Wednesday, July 5, 2017

A Higher Purpose

July 5, 2017

“Jesus wants you healed!” Anyone who’s watched any of the popular televangelists has heard words to this effect. It’s hard to argue against such a statement, even if it’s not entirely accurate. Usually, when we hear these words, they are referring to the healing of the body, but wholeness in the biblical sense is a lot deeper and more comprehensive than that. 

Healing has an impressive pedigree. In a time when people didn’t understand diseases and had little means of treating them, healing was much more than what often passes for divine healing today—a backache, toothache, recovery from surgery. So when Jesus came on the scene, healing the sick and casting out demons, people naturally flocked to him. But he was careful to link healing with the advent of God’s kingdom. In other words, it was more than getting bodies in working order. 

The same was true of Paul. He often was an agent of God’s healing, but on one occasion, he left one of his sick co-workers behind. He didn’t heal him. And his companion Epaphroditis almost died from his illness without Paul’s intervention. Apparently, healing is not always the highest priority for God, even if those who need it most might wish it were.

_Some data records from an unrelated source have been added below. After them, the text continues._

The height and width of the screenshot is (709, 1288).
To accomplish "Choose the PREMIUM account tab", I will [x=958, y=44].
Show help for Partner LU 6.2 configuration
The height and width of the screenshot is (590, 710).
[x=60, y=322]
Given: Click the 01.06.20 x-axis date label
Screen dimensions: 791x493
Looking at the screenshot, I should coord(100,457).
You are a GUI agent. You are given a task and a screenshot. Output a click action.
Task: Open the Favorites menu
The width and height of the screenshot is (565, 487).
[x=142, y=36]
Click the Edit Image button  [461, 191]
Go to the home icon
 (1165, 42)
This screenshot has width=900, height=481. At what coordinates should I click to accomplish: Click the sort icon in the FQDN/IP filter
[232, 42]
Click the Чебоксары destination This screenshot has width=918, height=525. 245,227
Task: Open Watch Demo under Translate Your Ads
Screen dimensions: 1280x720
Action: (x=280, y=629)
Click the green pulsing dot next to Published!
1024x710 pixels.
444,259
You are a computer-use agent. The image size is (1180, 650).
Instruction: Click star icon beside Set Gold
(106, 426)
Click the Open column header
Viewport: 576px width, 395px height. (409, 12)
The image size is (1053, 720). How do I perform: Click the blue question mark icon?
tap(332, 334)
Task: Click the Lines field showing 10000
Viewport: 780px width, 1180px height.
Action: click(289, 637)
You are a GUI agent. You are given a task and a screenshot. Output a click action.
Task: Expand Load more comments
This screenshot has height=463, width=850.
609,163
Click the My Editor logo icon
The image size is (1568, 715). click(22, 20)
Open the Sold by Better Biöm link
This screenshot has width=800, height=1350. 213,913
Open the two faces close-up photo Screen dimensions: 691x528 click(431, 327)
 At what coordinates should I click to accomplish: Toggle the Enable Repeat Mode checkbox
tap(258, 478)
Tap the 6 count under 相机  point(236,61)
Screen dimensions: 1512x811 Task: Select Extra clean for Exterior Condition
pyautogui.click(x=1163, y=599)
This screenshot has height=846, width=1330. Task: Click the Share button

For the past few days, I’ve been limping around with a sore left foot and hip. It’s by no means in the same league as friends who have faced cancer, Crohn’s Disease, kidney failure. But it reminds me of the story of Jacob wrestling with God. It was a ferocious struggle lasting all night, and though God was obviously the stronger of the two, Jacob refused to give up until God, as the text says, “touched him on the hip.” I suspect it was more than a touch, as his hip was dislocated. When the sun arose, Jacob limped away from the encounter, given a princely new name by God himself. Here was one time when instead of healing the body, God was actually the source of Jacob’s bodily discomfort. I suspect that from that day on, every step Jacob took reminded him of that strange night that changed his life. 


Modern Americans seem to take it as a moral axiom that God wants us free from all pain and suffering. We analyze, medicate, and anesthetize in our quest for pain-free existence. But what if God wants to use pain to call our attention to an emotional, spiritual, moral, or social shortcoming? Jacob would never have become Israel had he not limped away from that all-night wrestling match. I know that I tend to sail through life oblivious to those sins and shortcomings that prevent me from becoming the man God intends me to be. Discomfort, whether it be physical, emotional, or relational, drives me to my knees and makes me realize how dependent I am upon the grace of Christ. I don’t like the pain in my foot and hip, but I am grateful for how it opens my eyes to the deeper issues of life.